Pump Control Hardware

  • There is only one digital output (DO) tag controlling all the pumps (16 pumps split across 4 banks).
  • Somewhere in the hardware, a single DO is converted into multiple outputs, possibly via relays.
  • Craig wasn’t clear on the exact setup — he believed it uses a single low-voltage (e.g., 1124V?) signal to trigger multiple relays.

🟨 Note: “1124 Volt” might be a transcription error.

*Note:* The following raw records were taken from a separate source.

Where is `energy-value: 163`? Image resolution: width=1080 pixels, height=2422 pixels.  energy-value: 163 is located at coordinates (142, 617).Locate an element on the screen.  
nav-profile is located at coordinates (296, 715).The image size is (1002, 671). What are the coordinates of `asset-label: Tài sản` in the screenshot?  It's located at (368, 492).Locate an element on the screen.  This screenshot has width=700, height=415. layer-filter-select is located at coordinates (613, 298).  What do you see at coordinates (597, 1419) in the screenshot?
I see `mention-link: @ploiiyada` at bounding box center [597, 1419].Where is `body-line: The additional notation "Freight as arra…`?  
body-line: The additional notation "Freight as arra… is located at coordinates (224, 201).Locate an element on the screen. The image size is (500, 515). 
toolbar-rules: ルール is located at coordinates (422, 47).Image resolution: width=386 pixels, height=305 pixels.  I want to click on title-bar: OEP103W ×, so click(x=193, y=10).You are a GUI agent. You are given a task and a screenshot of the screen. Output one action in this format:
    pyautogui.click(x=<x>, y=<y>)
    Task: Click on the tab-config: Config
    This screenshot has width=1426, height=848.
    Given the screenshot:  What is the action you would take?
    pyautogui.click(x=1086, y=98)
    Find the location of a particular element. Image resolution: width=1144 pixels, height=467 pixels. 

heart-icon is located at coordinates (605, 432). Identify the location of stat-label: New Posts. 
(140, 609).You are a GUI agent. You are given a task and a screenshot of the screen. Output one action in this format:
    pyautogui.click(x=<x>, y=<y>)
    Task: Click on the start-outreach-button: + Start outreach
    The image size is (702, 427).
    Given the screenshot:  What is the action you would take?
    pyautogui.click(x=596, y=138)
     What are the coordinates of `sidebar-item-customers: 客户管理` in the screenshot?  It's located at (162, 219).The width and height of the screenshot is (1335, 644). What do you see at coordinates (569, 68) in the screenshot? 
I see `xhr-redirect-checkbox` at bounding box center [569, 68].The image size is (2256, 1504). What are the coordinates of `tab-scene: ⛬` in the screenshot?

Possibly meant “24V” or “120V”. Needs confirmation.


🔁 Tag Logic: Reversed Binary States

  • Discussion of reversed digital logic, where tags use -1 and 0 instead of 0 and 1.
  • Craig confirmed alignment with Opto support’s explanation.

🚨 Alarm Logic for Chemical Pumps

  • MC described a scenario: a chemical pump failure (e.g., belt break) should trigger an alarm.

  • Craig explained:

    • There's no direct feedback from the pump — only a pressure sensor is available.
    • Since they’re diaphragm pumps, the pressure signal is very noisy.
    • Initial attempts at simple averaging and first-order filters didn’t work.
    • Eventually moved to a second-order filter for a better signal.
    • Interlock logic: if the pump is commanded ON, but pressure doesn't rise above a setpoint, it’s assumed to be not pumping, and an interlock is triggered.

📈 Filtering & Signal Interpretation

  • Pressure is filtered; the filtered average is compared to a setpoint.
  • If average pressure < setpoint, it implies a pump issue (e.g., broken, tank empty, etc.).

🟨 Section with “Kempon power Bo is turned on” has transcription artifacts. “Kempon” likely means “chem pump” or “chemical pump”.


🔄 Signal Variability vs. Pump Status

  • Sudhir suggested detecting noise levels:

    • If pressure signal is noisy, pump is likely on.
    • If signal is flat, pump is off.
    • Proposed using absolute variation (e.g., standard deviation) to define alarm logic.
  • Craig insisted that his implementation still relies on filtered average pressure, not signal noise.

  • Melissa and Sudhir observed that some code may differ across channels, possibly due to testing variants or outdated uploads.


🧪 Control Block & Logic Location

  • Craig confirmed:

    • The control block calculates average pressure.
    • Interlock logic lives in a separate calculation chart.
    • He may have tried different approaches per channel.

Repeatability is Key

  • All agreed: regardless of the method (noise-based, average-based), the chosen strategy must produce repeatable and reliable results.

🧵 Potential Hardware Sensitivities

  • Chris Nietch raised concerns:

    • Tubing length and routing changes (due to experiments) may alter baseline pressure.
    • Could also affect noise or surge behavior in readings.
    • Craig agreed — longer tubes might reduce noise but alter dynamics.